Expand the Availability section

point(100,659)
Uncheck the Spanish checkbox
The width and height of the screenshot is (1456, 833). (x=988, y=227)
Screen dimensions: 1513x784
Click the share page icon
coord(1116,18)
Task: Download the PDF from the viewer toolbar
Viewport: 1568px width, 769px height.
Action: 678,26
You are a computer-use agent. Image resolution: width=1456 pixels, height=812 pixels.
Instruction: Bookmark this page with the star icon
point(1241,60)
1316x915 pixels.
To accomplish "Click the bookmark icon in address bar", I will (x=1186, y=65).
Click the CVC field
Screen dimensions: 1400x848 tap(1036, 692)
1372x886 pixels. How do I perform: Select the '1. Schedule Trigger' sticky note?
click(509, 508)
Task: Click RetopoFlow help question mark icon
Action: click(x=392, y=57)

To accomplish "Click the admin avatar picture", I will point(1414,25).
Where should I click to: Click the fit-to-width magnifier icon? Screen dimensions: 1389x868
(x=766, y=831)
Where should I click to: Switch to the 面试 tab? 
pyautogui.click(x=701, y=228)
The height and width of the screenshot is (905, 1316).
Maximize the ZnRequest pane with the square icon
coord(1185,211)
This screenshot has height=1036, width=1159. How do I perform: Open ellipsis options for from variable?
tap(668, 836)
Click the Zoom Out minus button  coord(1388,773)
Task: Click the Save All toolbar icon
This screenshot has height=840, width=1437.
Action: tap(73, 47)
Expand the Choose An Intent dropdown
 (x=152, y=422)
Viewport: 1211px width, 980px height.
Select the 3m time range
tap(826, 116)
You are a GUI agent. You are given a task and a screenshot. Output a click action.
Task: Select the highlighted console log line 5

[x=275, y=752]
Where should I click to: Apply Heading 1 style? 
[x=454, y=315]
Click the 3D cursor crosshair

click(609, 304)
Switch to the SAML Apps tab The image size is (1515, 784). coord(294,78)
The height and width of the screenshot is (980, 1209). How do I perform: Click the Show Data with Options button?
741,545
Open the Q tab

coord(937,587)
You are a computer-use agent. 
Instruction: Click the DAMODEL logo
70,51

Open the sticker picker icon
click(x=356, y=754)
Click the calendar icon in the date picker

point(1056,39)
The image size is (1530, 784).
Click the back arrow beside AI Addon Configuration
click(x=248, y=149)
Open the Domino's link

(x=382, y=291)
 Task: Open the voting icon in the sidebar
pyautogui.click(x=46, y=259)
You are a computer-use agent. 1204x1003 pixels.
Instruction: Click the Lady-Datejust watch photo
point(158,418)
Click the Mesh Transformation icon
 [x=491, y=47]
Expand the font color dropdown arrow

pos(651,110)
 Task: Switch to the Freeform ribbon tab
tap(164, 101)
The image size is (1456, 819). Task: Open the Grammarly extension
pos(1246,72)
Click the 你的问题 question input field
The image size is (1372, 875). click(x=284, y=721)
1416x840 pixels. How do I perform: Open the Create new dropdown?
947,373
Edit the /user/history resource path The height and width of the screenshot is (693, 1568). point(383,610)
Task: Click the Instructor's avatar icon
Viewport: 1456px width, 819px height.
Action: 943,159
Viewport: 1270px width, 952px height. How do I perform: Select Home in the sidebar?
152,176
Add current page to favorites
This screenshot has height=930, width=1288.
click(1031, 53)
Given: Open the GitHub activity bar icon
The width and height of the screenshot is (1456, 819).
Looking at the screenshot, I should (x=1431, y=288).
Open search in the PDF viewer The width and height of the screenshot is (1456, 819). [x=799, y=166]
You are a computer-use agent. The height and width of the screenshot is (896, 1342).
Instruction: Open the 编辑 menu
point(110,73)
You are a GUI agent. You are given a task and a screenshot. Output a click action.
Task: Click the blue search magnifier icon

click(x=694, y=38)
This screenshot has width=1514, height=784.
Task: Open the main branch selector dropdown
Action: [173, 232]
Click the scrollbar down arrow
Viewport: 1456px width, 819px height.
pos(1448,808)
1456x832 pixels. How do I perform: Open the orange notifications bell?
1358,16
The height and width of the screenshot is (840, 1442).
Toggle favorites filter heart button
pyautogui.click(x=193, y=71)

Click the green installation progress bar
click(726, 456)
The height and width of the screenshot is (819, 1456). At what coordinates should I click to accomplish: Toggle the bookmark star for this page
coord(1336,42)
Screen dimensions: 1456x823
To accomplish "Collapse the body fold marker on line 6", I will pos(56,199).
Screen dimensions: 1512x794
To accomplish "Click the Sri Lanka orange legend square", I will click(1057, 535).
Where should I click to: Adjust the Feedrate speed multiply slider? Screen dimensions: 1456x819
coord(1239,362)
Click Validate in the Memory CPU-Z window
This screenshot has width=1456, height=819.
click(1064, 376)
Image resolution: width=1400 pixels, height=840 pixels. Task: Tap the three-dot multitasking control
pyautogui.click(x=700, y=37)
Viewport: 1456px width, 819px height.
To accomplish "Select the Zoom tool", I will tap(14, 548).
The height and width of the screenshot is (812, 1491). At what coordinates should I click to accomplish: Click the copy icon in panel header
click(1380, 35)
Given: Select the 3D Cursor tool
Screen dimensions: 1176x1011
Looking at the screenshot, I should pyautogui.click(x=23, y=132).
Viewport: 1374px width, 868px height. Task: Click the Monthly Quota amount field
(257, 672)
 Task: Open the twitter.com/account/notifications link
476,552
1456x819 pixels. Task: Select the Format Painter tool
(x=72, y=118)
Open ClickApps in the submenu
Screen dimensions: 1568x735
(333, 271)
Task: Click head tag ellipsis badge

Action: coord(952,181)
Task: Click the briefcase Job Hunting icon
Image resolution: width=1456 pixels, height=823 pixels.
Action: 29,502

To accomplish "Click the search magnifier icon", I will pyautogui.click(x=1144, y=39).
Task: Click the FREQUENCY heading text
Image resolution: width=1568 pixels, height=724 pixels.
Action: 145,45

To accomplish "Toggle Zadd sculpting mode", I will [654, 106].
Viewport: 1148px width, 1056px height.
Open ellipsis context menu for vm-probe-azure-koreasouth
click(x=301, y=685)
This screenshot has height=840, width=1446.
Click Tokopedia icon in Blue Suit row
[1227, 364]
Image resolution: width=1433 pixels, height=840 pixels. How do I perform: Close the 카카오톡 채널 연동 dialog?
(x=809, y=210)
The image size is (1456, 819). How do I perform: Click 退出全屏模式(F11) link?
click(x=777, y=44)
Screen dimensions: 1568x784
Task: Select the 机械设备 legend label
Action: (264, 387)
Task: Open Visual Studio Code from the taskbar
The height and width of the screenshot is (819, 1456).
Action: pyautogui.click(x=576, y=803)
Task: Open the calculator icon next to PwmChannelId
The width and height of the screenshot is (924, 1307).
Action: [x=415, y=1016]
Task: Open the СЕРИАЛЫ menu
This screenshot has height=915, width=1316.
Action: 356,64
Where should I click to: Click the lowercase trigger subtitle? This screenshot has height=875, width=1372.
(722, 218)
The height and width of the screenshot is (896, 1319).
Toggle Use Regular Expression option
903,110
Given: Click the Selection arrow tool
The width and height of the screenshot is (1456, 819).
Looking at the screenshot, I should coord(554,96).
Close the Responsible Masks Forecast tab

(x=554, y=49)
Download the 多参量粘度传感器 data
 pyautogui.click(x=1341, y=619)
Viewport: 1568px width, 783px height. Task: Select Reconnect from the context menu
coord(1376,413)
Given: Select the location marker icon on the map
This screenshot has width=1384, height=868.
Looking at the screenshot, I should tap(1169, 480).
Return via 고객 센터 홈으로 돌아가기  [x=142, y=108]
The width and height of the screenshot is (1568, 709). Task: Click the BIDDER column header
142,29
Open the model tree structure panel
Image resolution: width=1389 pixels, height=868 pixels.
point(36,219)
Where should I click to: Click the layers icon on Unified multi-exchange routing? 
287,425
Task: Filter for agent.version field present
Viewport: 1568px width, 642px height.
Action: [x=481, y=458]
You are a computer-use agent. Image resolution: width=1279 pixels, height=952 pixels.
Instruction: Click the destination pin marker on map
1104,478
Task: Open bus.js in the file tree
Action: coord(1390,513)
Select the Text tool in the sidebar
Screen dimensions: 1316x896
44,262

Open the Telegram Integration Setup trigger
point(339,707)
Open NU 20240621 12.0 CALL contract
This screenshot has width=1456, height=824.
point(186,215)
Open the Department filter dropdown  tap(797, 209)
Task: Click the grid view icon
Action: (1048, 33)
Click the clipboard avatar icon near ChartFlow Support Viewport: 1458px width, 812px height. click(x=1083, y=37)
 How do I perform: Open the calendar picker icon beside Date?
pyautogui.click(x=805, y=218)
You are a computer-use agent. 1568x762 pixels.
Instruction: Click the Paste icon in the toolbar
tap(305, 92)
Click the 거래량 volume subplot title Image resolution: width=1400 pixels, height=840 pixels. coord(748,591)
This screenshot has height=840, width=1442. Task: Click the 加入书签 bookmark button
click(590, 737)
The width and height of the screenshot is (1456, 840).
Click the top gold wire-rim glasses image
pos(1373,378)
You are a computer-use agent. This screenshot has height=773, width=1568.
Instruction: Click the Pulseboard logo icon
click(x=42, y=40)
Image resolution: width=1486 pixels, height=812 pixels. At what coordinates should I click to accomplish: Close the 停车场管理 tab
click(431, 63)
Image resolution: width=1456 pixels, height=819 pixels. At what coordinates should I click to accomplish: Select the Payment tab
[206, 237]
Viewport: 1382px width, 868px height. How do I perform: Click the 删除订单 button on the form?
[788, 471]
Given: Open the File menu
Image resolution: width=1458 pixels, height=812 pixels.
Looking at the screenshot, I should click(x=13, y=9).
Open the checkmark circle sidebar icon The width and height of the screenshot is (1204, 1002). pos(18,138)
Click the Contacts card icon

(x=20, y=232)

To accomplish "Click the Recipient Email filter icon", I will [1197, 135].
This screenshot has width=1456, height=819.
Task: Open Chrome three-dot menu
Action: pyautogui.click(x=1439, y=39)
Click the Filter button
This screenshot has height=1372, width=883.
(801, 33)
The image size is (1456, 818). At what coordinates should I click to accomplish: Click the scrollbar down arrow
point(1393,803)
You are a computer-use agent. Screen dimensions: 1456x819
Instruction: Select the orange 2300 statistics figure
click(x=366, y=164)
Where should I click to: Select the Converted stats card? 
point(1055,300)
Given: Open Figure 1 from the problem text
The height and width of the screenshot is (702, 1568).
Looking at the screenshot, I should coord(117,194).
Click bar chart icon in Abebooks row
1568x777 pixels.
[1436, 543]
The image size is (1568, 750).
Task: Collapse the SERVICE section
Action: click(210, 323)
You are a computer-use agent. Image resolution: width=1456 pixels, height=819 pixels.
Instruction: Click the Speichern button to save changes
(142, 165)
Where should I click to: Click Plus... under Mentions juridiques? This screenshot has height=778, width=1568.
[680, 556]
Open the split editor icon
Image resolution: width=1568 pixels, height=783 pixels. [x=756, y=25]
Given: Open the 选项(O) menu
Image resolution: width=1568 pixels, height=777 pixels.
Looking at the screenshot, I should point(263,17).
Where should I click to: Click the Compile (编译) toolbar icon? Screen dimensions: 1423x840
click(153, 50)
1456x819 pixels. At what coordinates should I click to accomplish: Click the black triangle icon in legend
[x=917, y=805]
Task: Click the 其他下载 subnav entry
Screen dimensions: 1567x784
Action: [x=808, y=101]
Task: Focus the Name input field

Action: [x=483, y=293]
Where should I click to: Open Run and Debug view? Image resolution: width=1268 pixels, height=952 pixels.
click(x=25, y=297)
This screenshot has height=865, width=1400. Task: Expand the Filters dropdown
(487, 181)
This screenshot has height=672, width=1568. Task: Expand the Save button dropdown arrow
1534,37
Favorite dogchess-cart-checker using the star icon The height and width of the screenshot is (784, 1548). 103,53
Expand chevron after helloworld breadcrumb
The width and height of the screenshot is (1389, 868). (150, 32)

==*==

Work instructions — Your answer is to contain exactly the lines from the one holding "Screen dimensions: 1567x784" to the end of the entries, with no other line.

The answer —
Screen dimensions: 1567x784
Action: [x=808, y=101]
Task: Focus the Name input field

Action: [x=483, y=293]
Where should I click to: Open Run and Debug view? Image resolution: width=1268 pixels, height=952 pixels.
click(x=25, y=297)
This screenshot has height=865, width=1400. Task: Expand the Filters dropdown
(487, 181)
This screenshot has height=672, width=1568. Task: Expand the Save button dropdown arrow
1534,37
Favorite dogchess-cart-checker using the star icon The height and width of the screenshot is (784, 1548). 103,53
Expand chevron after helloworld breadcrumb
The width and height of the screenshot is (1389, 868). (150, 32)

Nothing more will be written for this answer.